Hypercalcemia of malignancy causes, symptoms, diagnosis and treatment medguidance blood cancer diagnosis

Your bones are mostly made of calcium, but 1% of your body’s calcium is in the blood. Calcium helps your body form bones and promotes normal nerve, muscle, and brain function. Your body regulates the level of calcium in many different ways. Kidneys and parathyroid hormone play a big role in this. The parathyroid gland releases parathyroid hormone, and the kidneys work to expel excess calcium out of your blood.

The reference range of calcium in blood varies among laboratories, but is generally within 8.7-10.4 mg/dL. The levels are a bit higher in children. About 50% of calcium binds itself to protein (albumin), whereas the remaining is ionized and is found in physiologic active form. Due to certain reasons, some people have more calcium in their blood than normal. This is called hypercalcemia, which may have life-threatening consequences, especially when it happens due to hypercalcemia of malignancy.

What Causes Hypercalcemia?

Up to 20% of patients with malignancies develop hypercalcemia at some stage, which makes malignancy the most common cause of hypercalcemia. The risks are higher with certain types of cancers, such as squamous cell head and neck cancers, squamous cell lung, multiple myeloma, breast cancer, renal cell cancer, t-cell lymphomas, and ovarian cancer. Other Causes of Hypercalcemia

• Immobility: People with cancer or those suffering from another disease that causes them to spend more time on bed may lead to the development of hypercalcemia. Bones will also release more calcium into the blood when they stop bearing weight.

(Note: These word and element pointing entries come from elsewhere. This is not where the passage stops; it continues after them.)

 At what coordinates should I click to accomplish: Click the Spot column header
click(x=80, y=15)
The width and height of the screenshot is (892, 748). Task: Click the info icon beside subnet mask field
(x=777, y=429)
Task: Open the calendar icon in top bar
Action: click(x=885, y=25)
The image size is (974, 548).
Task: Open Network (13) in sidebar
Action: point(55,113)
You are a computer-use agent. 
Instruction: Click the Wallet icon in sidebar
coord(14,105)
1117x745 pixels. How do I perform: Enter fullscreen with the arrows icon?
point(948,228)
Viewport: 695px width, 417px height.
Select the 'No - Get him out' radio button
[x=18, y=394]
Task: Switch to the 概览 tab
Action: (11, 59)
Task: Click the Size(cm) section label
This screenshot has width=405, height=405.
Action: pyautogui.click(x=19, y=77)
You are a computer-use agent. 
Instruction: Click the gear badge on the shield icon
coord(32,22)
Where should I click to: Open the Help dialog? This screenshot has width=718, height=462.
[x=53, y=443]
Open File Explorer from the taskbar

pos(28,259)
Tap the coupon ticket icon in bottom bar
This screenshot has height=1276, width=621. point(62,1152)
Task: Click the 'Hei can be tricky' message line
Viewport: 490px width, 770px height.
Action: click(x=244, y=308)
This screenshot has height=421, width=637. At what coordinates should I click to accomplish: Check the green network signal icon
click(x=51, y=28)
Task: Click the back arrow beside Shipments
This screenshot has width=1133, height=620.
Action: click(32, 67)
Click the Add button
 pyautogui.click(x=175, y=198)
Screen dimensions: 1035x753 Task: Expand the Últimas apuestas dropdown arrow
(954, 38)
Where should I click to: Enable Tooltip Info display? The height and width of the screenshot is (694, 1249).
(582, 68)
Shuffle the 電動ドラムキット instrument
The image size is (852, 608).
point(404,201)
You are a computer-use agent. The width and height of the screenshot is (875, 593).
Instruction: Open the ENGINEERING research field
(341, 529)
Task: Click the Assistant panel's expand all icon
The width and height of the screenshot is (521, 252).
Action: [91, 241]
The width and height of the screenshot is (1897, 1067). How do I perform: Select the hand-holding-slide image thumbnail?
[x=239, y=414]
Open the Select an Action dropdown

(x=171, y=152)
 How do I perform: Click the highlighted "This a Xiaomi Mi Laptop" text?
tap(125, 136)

Hypercalcemia of malignancy may indicate the spread of cancer to bones in the body – this works through a process called metastasis. Cancer cells can spread to other parts of the body through the blood and lymph systems. Sometimes, cancer spreads to bones from the adjacent cancer, which results in injury to the bone tissue.

Bone may appear static, but it is actually very dynamic and remodels itself constantly. Humans recycle up to 7% of their bone mass every week. Bone remodeling also regulates blood calcium levels. Only 1% of the calcium in the body is reserved for several processes such as nerve function, contraction of muscles, cell division, and blood clotting. The rest of it is in the bones. Bones release calcium when there is a shortage of calcium in the blood. Hypercalcemia of malignancy disturbs this balance and makes bones to release more calcium into the bloodstream. What Are the Signs and Symptoms of Hypercalcemia?

The condition develops very slowly and there are no real symptoms in the beginning. Some patients may experience more symptoms early, while others may not until it becomes worse. Some of the most common symptoms are nausea, vomiting, loss of appetite, headaches, fatigue, increased thirst, frequent urination, constipation, and depression. Sever hypercalcemia may produce symptoms such as irregular heartbeat, coma, loss of consciousness, kidney stones, and heart attack. How Is Hypercalcemia Diagnosed?

A blood test confirms if a person has hypercalcemia. The test checks blood calcium levels. The levels are considered normal if the result is between 8.5 and 10.5mg per deciliter. Tests may be repeated a couple of times to confirm elevated calcium levels. How Is Hypercalcemia of Malignancy Treated?

• Hydration: Increasing oral fluid intake is one of many ways to treat hypercalcemia. Some cases require intravenous administration of fluids. Fluids dilute the concentration of calcium and helps your body eliminate excess calcium through urine.

• Bisphosphonates: The use of bisphosphonate drugs helps prevent loss of bone that may happen in case of metastatic lesions. This decreases pain and reduces the risk of fractures. These drugs inhibit bone breakdown to lower the levels of calcium in the blood.